__Exercise materials__

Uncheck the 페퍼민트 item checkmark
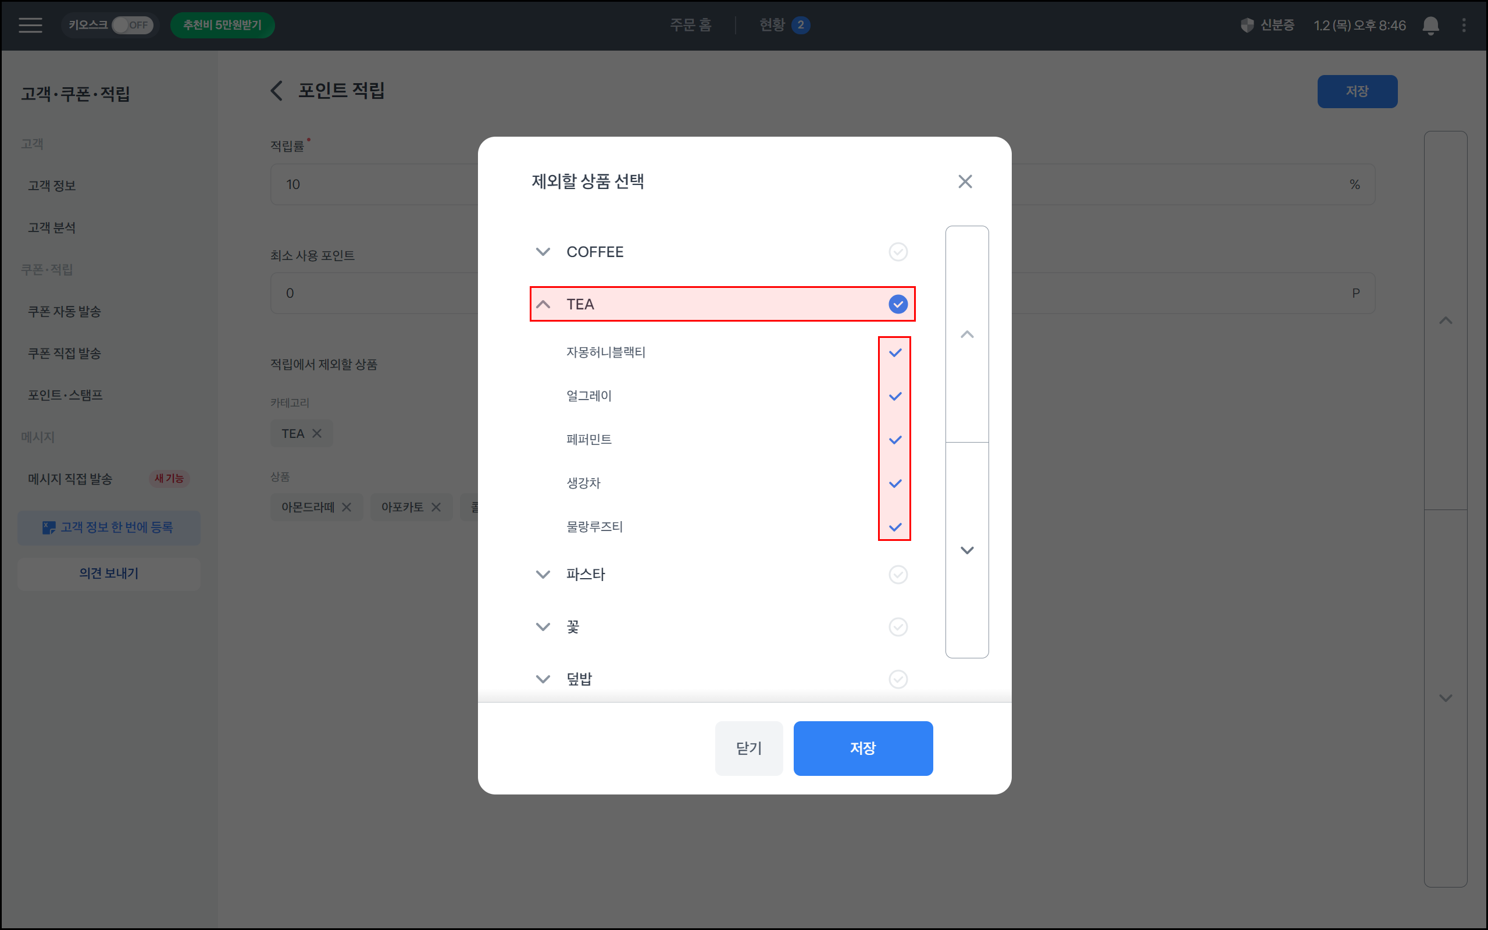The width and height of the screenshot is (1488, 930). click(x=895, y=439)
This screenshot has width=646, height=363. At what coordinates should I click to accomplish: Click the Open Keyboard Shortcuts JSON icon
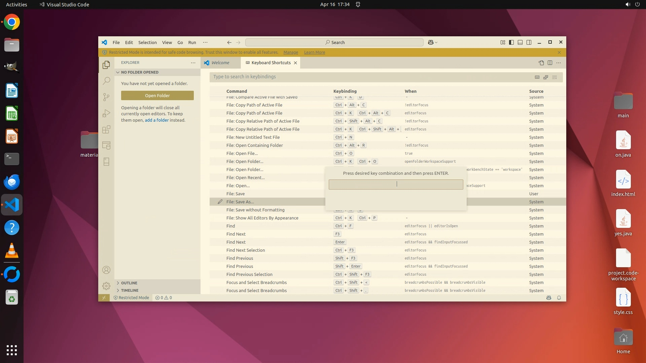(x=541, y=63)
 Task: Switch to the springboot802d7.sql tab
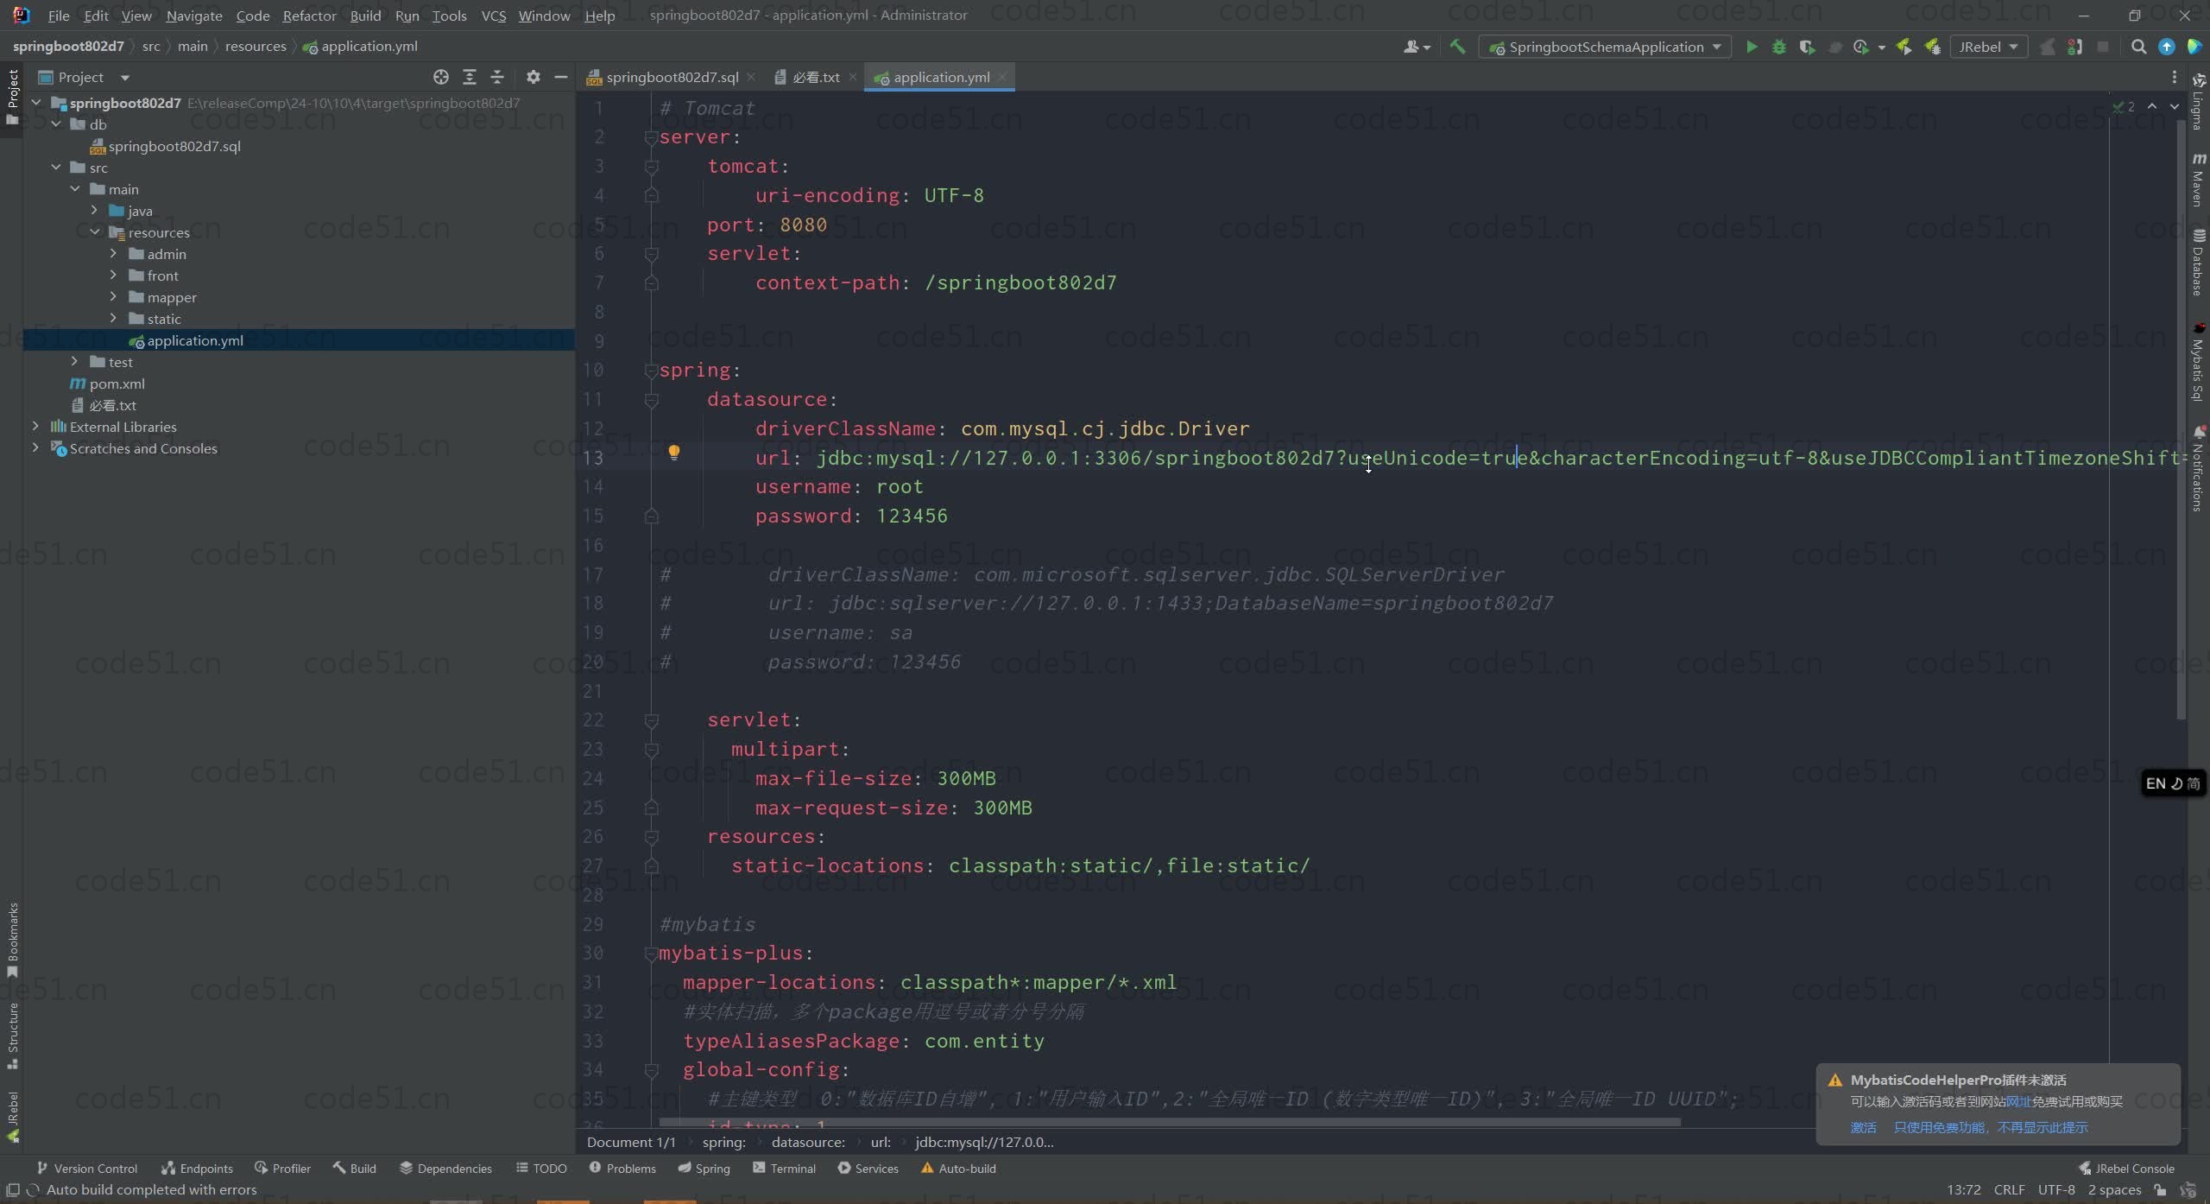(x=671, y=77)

__What the exercise asks__
Repeat the material verbatim but without any of its pictures.

__Solved problem__
Uncheck the 페퍼민트 item checkmark
The width and height of the screenshot is (1488, 930). click(x=895, y=439)
This screenshot has width=646, height=363. At what coordinates should I click to accomplish: Click the Open Keyboard Shortcuts JSON icon
(x=541, y=63)
 Task: Switch to the springboot802d7.sql tab
(x=671, y=77)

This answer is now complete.